[TASK TO COMPLETE] The answer must consist of every line from the entries that holds the word "agent".

Records from a data collection
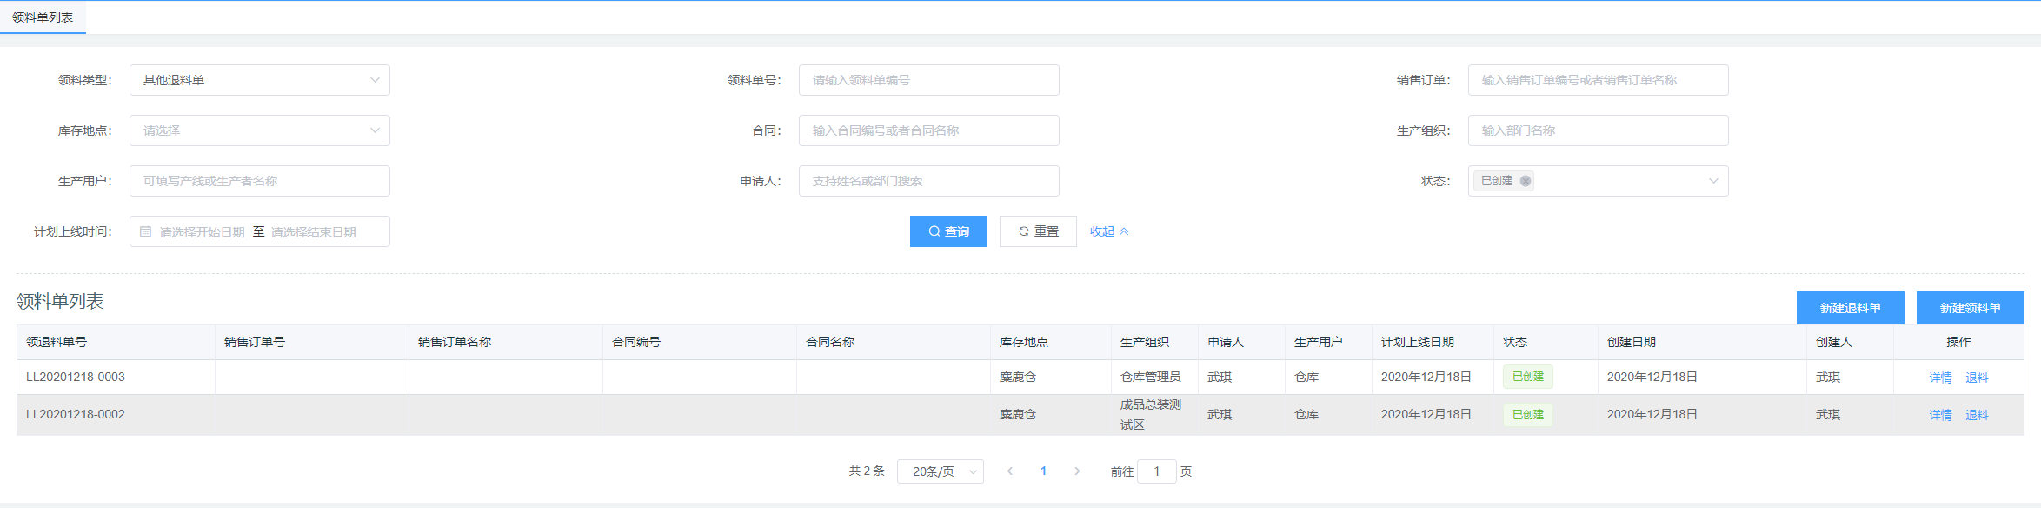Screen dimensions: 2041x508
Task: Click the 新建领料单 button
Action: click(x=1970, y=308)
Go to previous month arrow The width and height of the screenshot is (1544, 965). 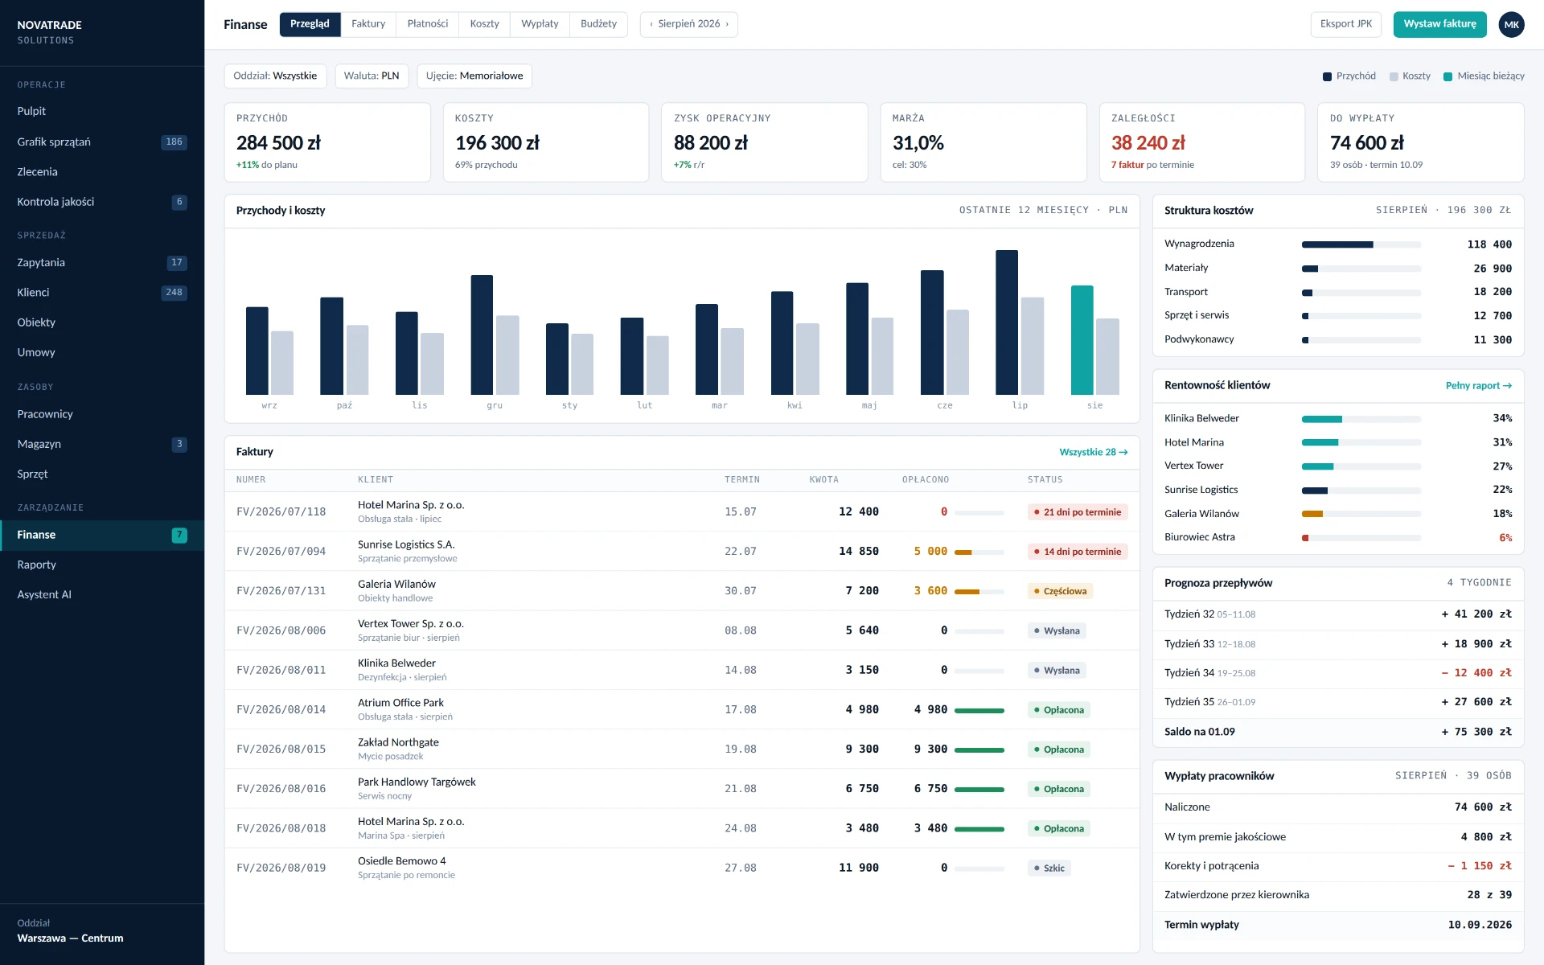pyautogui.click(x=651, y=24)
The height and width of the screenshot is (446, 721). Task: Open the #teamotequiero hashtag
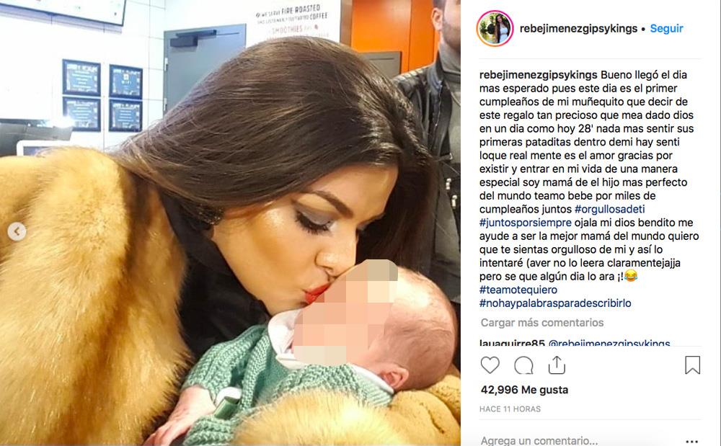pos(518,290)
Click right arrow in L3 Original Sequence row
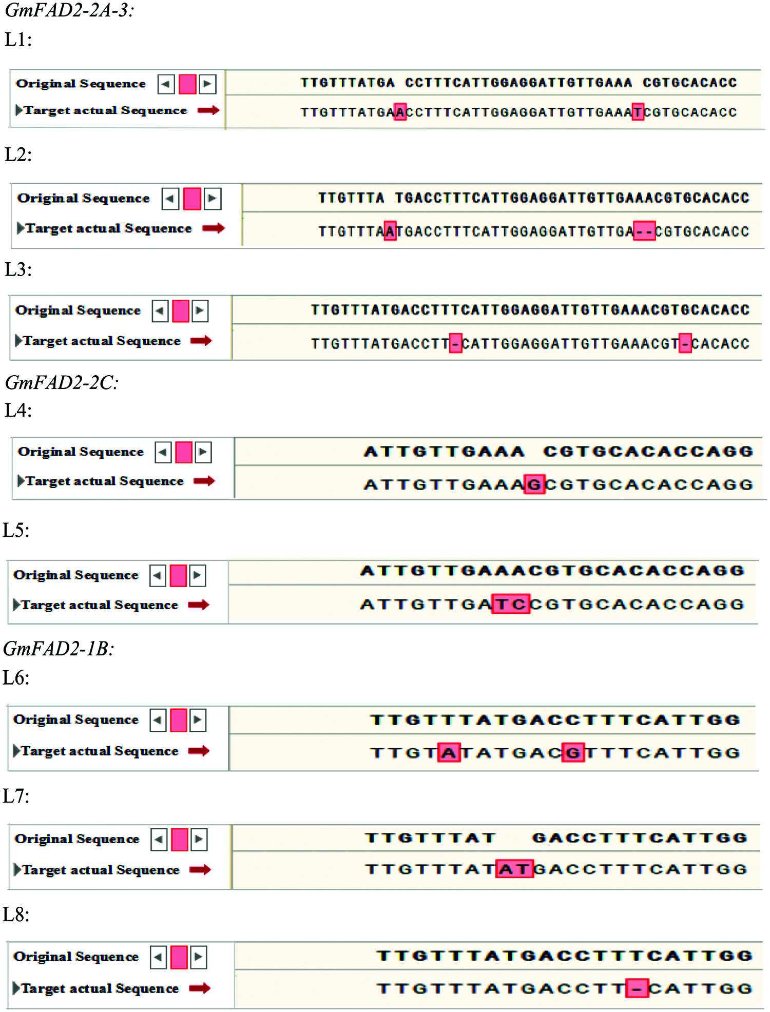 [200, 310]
---
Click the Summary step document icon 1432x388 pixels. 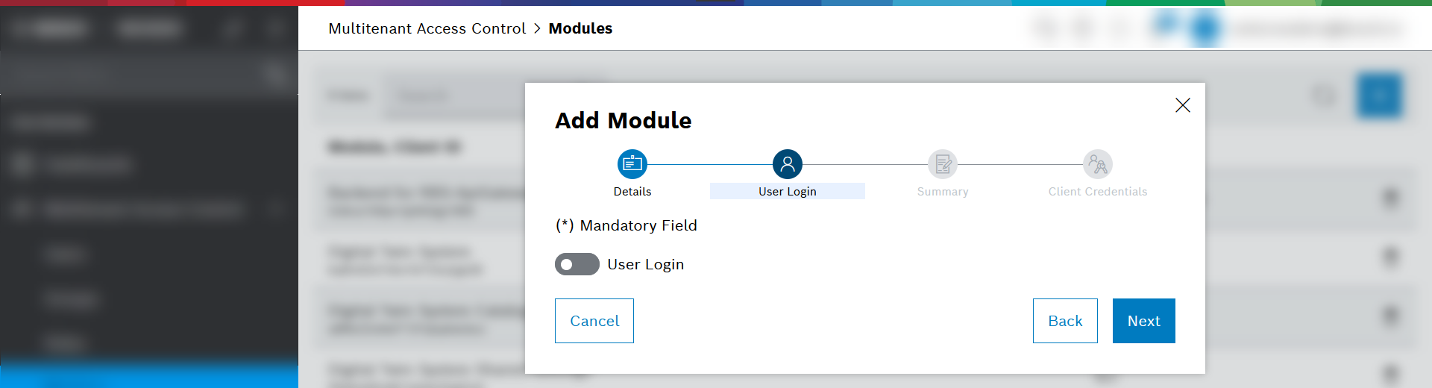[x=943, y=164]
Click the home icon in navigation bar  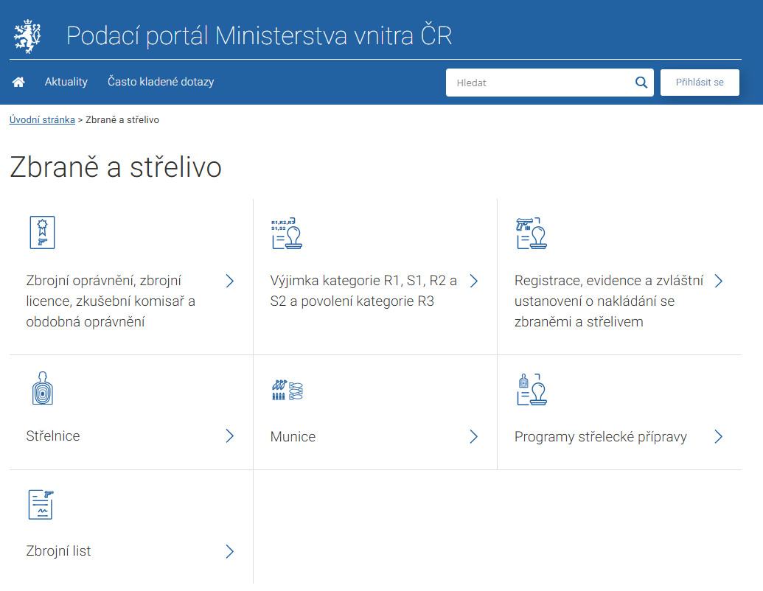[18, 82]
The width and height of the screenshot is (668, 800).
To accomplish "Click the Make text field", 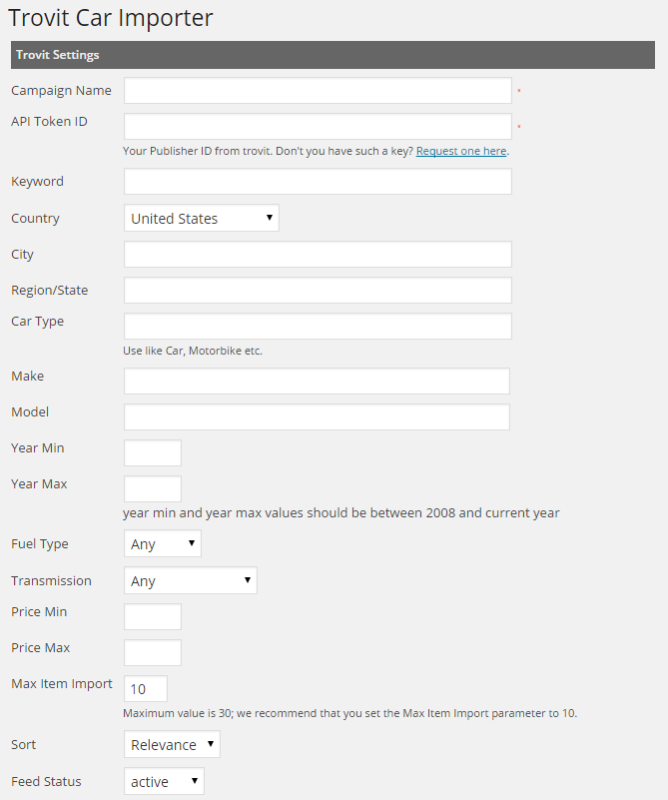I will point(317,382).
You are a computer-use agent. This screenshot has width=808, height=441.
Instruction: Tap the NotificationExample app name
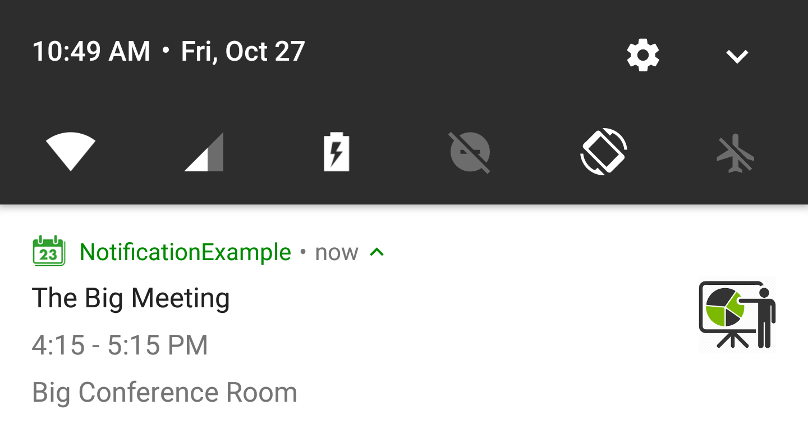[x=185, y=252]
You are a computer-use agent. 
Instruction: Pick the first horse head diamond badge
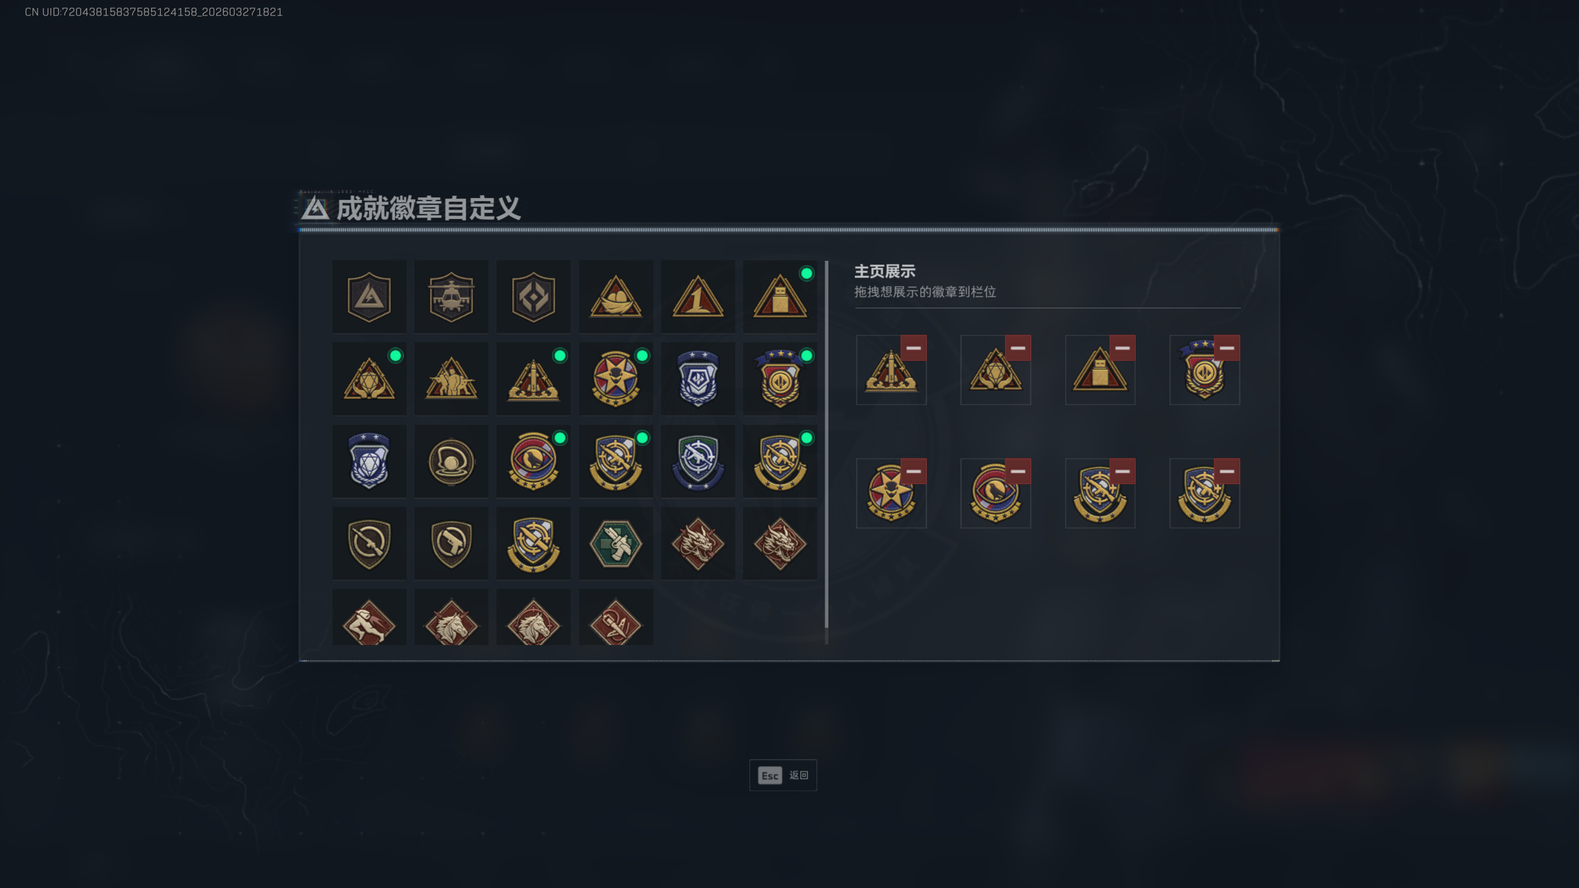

[RESPONSE TO THIS TASK]
You are a computer-use agent. This screenshot has width=808, height=441.
You are a computer-use agent. 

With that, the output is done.